Stated task
Find every line in the records below that contains the word "Expand", and copy each of those lines. Case counts.

— Begin The records —

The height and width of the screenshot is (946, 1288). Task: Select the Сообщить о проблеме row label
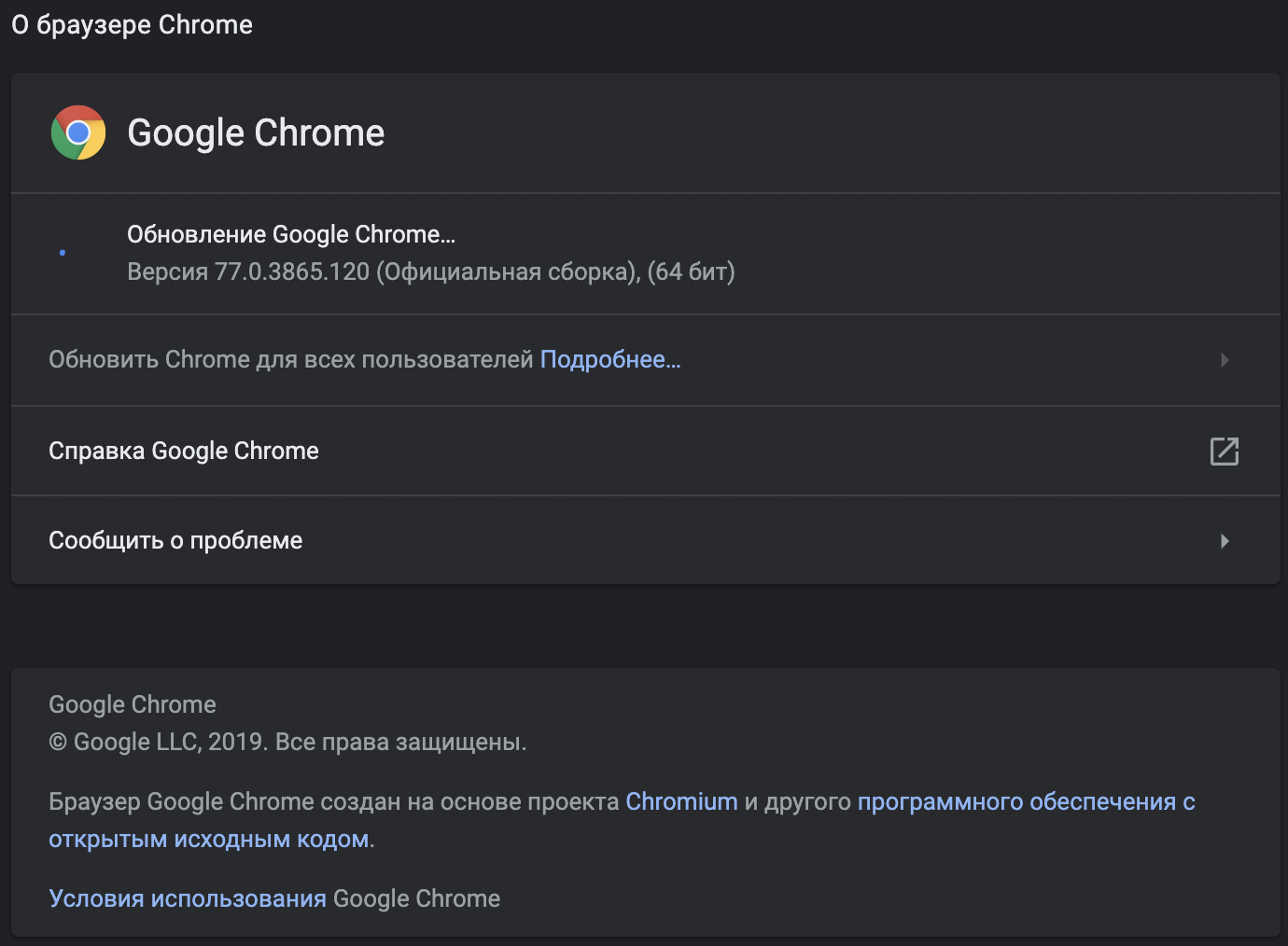click(175, 541)
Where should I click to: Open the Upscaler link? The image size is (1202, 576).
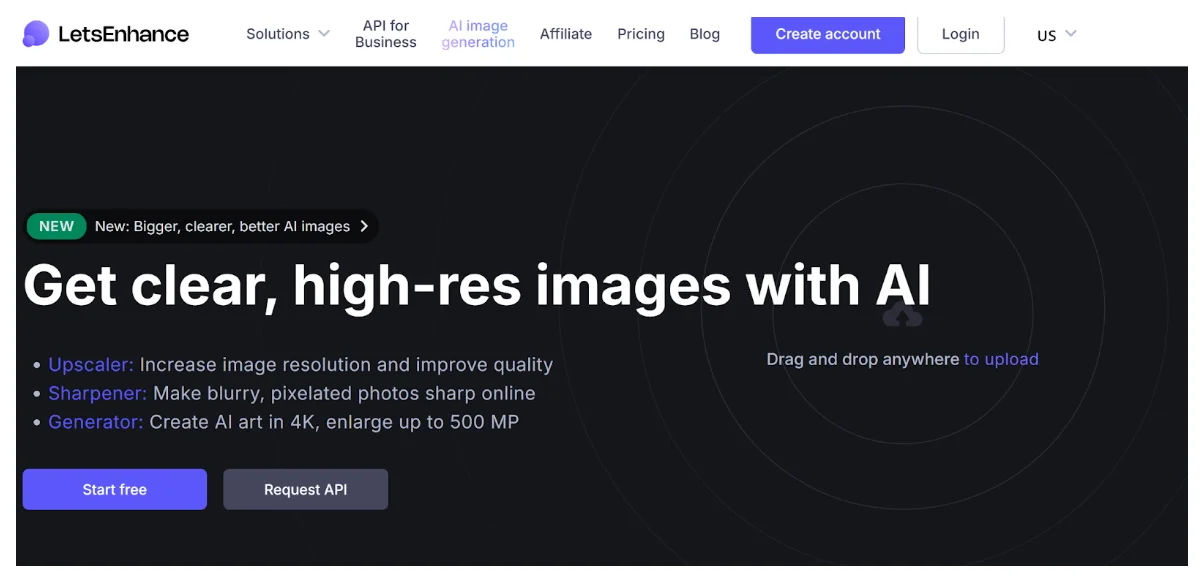[x=90, y=364]
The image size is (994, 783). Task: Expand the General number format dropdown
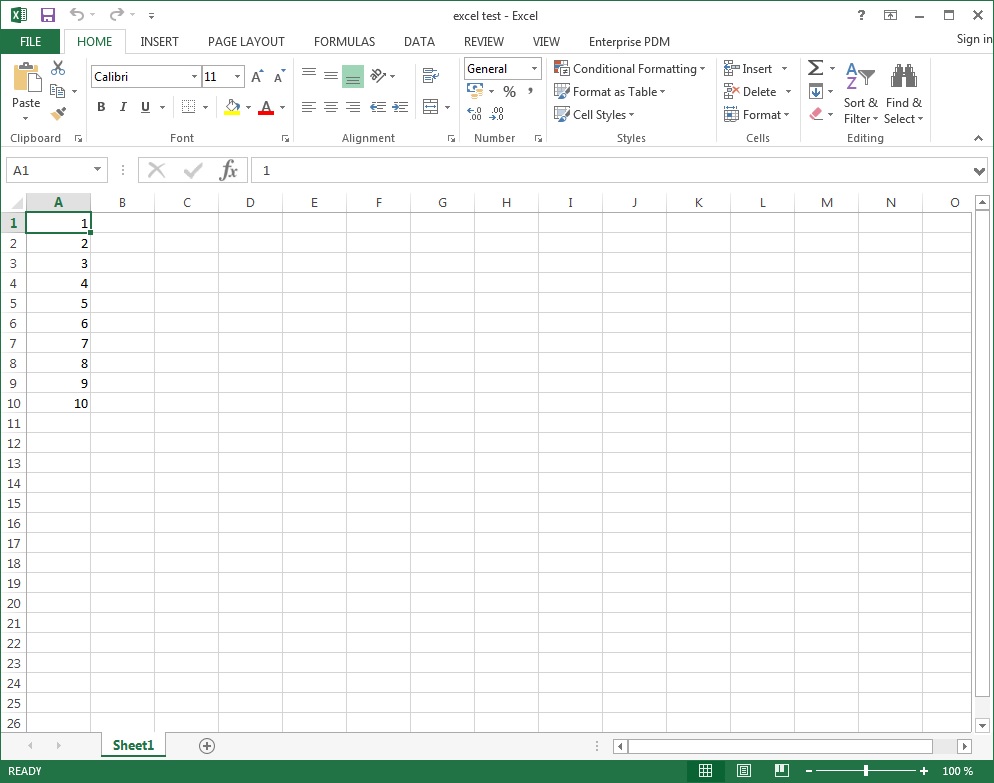coord(534,69)
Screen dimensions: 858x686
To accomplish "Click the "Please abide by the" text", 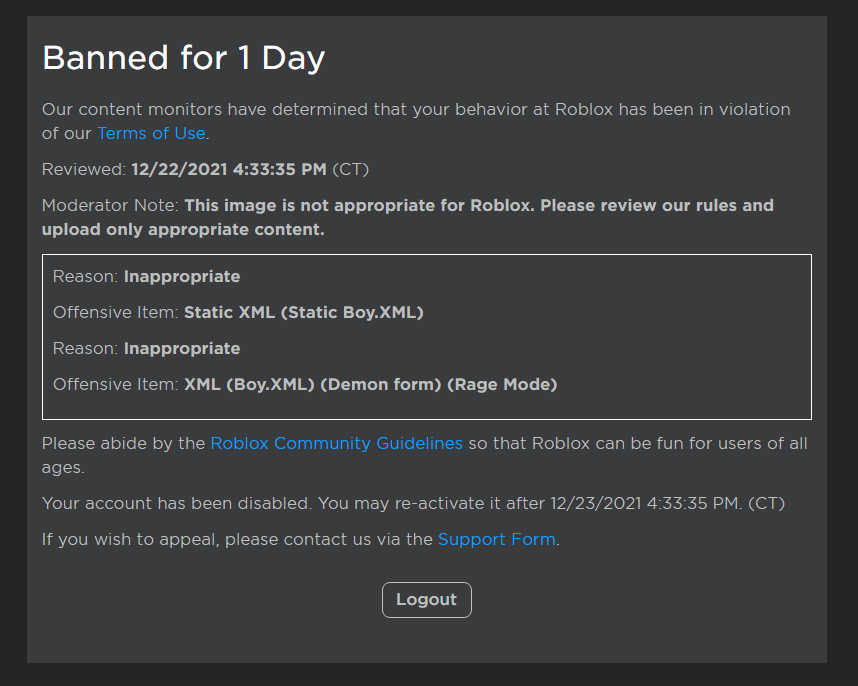I will click(x=123, y=443).
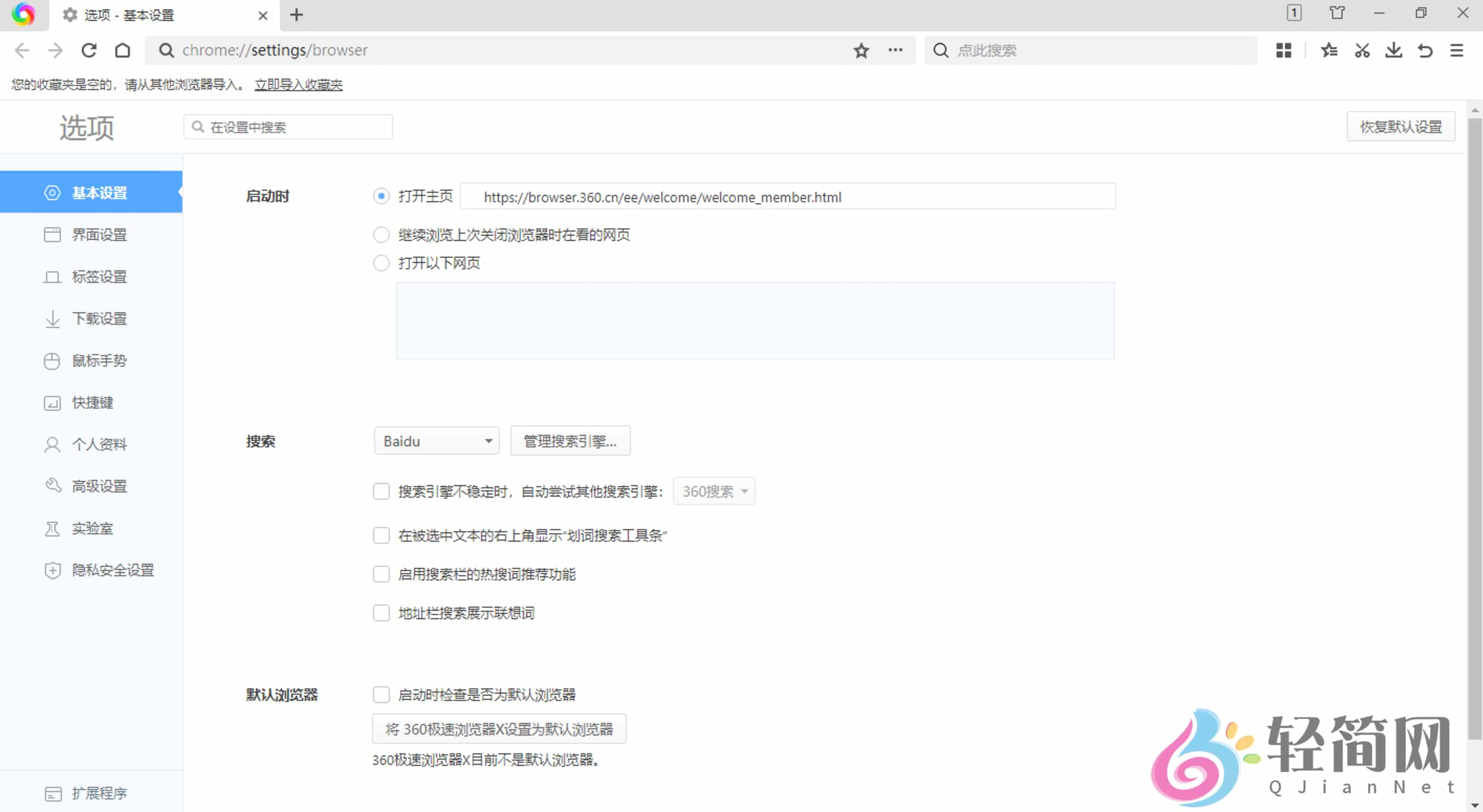Open the download manager toolbar icon
The width and height of the screenshot is (1483, 812).
pyautogui.click(x=1393, y=51)
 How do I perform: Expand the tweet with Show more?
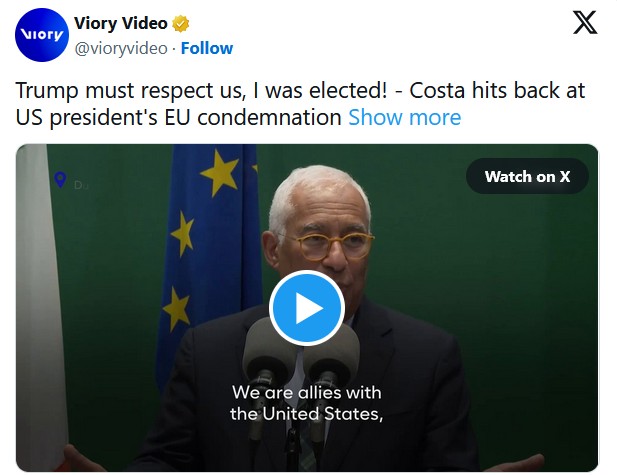click(404, 117)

— End The records —

Solution
The image size is (994, 783). Task: Expand the General number format dropdown
 How do I perform: Expand the tweet with Show more?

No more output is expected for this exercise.